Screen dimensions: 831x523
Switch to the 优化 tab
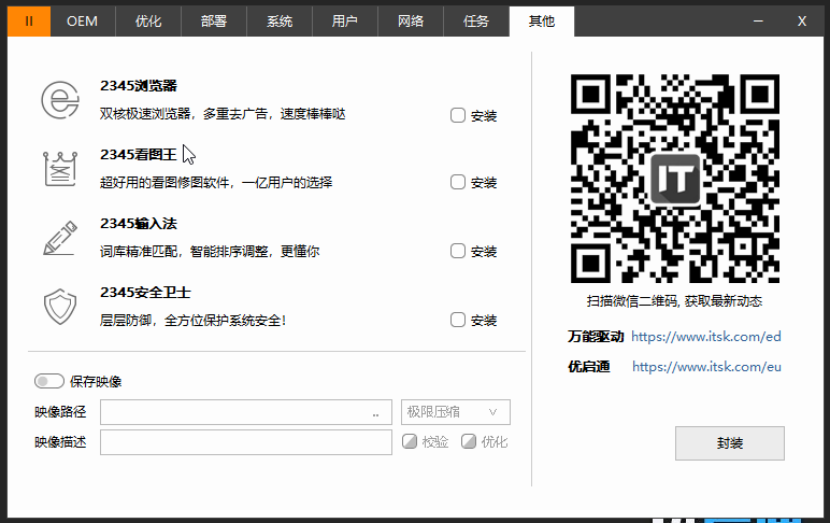coord(148,21)
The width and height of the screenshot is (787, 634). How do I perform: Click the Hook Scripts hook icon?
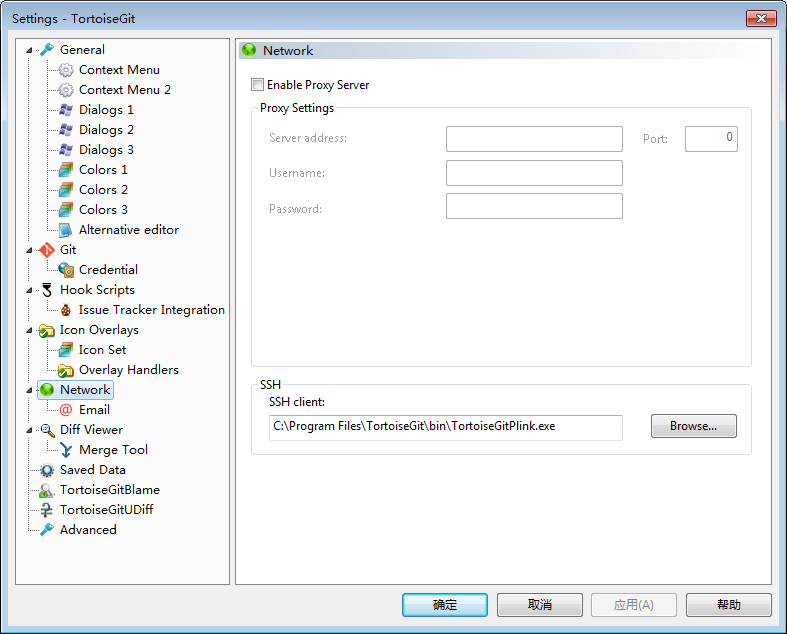tap(46, 290)
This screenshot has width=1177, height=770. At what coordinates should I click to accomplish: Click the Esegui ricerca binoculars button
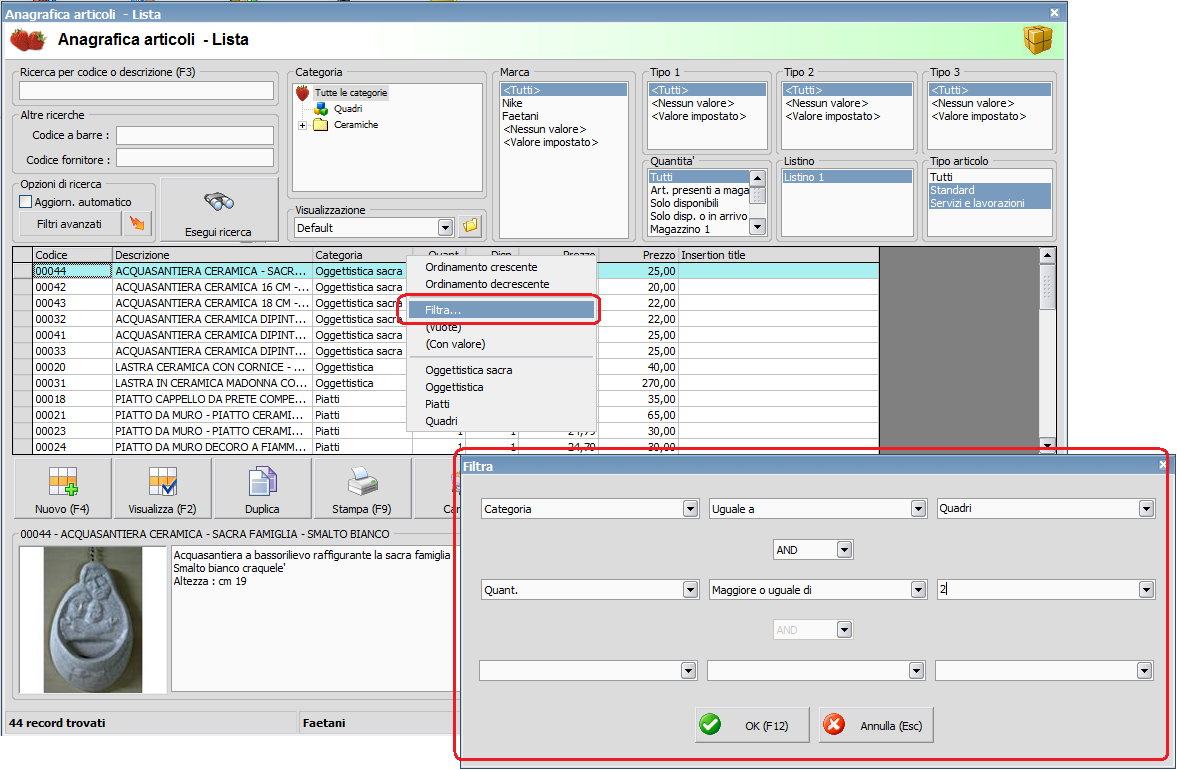click(x=218, y=211)
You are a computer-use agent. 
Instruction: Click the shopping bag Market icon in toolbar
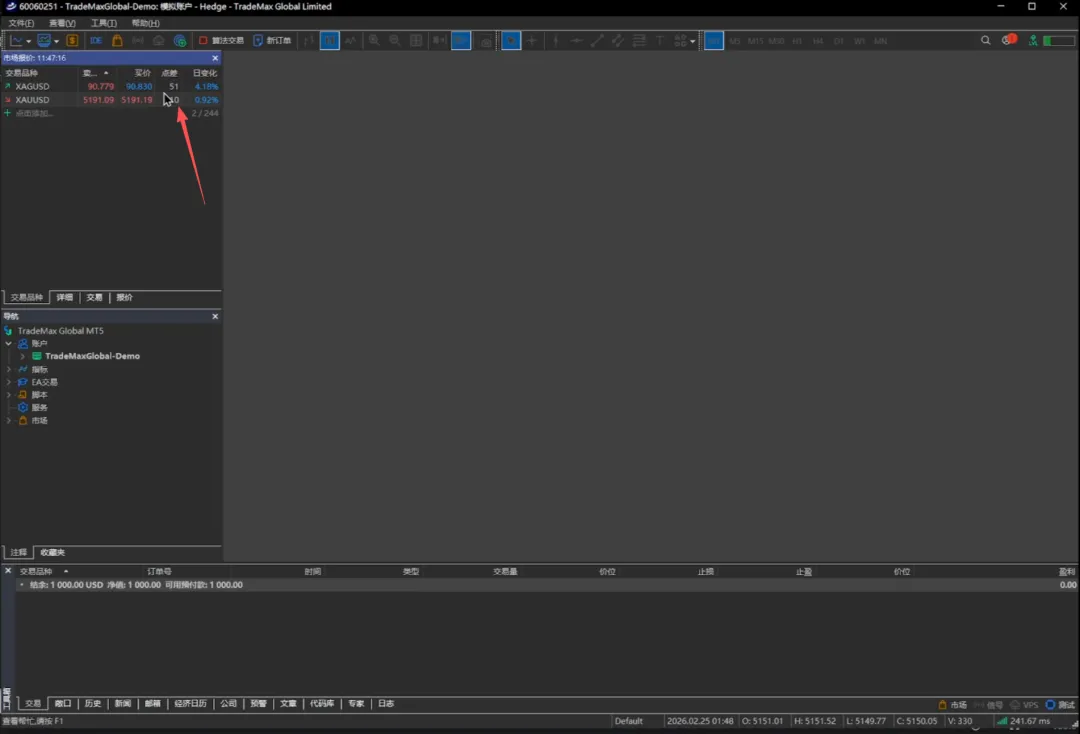tap(117, 41)
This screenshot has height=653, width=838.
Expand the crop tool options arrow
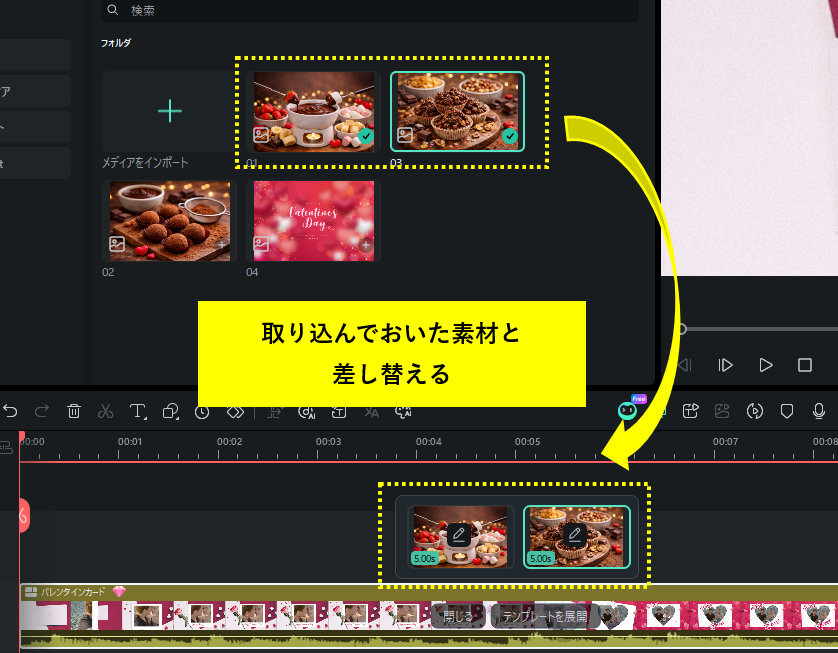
++++++
## [What is expected]
The result should be every line of the data, reproduced exactly, with the images removed.

## [Result]
Screen dimensions: 831x523
Switch to the 优化 tab
coord(148,21)
The width and height of the screenshot is (787, 634). How do I perform: Click the Hook Scripts hook icon?
tap(46, 290)
This screenshot has width=1177, height=770. At what coordinates should I click to accomplish: Click the Esegui ricerca binoculars button
click(x=218, y=211)
You are a computer-use agent. 
Instruction: Click the shopping bag Market icon in toolbar
tap(117, 41)
This screenshot has height=653, width=838.
Expand the crop tool options arrow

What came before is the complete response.